Vice President JD Vance kicked off the inaugural meeting of the White House’s new Task Force to Eliminate Fraud on Friday, March 27. Before he gave the press the boot, VP Vance called the rampant fraud in childcare and healthcare in Minnesota both theft of the American people’s money and theft of the critical services they rely on. But the fraud goes back much further than late 2025 and early 2026 – and it is spread much wider than just the North Star State. While the bulk of the meeting was behind closed doors and no specific actions were revealed to the public, Vance did promise to turn back on the old safeguards that had been removed under previous administrations.
Finding the Fraud
According to an investigation actually first launched during the Biden administration, as much as half of the $18 billion in federal funds earmarked for 14 different Minnesota programs since 2018 could have been stolen. Federal Trade Commission Chair Andrew Ferguson, the vice chair of this new task force under Vance, said the massive fraud “shreds the social trust on which these programs and our entire nation depend.”

“This fraud crisis is thus existential,” he added. “If we fail to address it, the fabric of our nation will swiftly unravel.”
But how did this happen? According to VP Vance, the federal government hadn’t taken the situation seriously for decades, and many states simply hand in a bill for federal funding, whether it’s for SNAP, Medicaid, or some other benefits, without ever revealing who the recipients are. In fact, he said Minnesota specifically has spent millions of dollars in court fighting to keep the federal government from being able to get those records.
Enter the task force. Established by President Donald Trump via executive order back on March 16, the Task Force to Eliminate Fraud is led by Vance and Ferguson and consists of – as Vance put it in his opening remarks on Friday – about half the Cabinet.

### Material shown
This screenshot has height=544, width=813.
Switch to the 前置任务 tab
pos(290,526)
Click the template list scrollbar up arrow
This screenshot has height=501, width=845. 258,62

### Task 1
In the article on the White House fraud task force, on what date did President Donald Trump establish the task force by executive order?
### Task 2
Reproduce the part of the article on the White House fraud task force starting with "But how did" and going on through "half the Cabinet.".
### Task 3
Resume the article on the White House fraud task force, picking up after its last sentence.

### Task result 1
March 16

### Task result 2
But how did this happen? According to VP Vance, the federal government hadn’t taken the situation seriously for decades, and many states simply hand in a bill for federal funding, whether it’s for SNAP, Medicaid, or some other benefits, without ever revealing who the recipients are. In fact, he said Minnesota specifically has spent millions of dollars in court fighting to keep the federal government from being able to get those records.
Enter the task force. Established by President Donald Trump via executive order back on March 16, the Task Force to Eliminate Fraud is led by Vance and Ferguson and consists of – as Vance put it in his opening remarks on Friday – about half the Cabinet.

### Task result 3
In his executive order, President Trump wrote:
“Fraud and mismanagement in these programs constitutes theft of the hard-earned tax dollars from Americans paying into these programs, and of the benefits owed to Americans who need them. The failure to ensure sufficient Federal oversight to prevent fraud, waste, and abuse has allowed irresponsible State politicians to increase Federal spending in their own States, which has contributed to inflation for health care services, housing, utilities, and groceries.”
While the full scope of the task force’s plan so far has not been revealed, one of the first steps laid out to the press on Friday will be requiring states to provide the kind of information many are currently withholding. This makes sense; disclosure keeps folks honest, generally speaking. It’s hard to commit fraud when you have to account for the dollars you take.
A Campaign of Retribution
Not everyone is on board, of course. Democrats, generally speaking, spin the task force as a way for Trump and Republicans to target blue states. Disgraced Minnesota Governor Tim Walz, specifically, called the task force a “campaign of retribution,” and accused the Trump administration of “weaponizing the entirety of the federal government to punish blue states like Minnesota.”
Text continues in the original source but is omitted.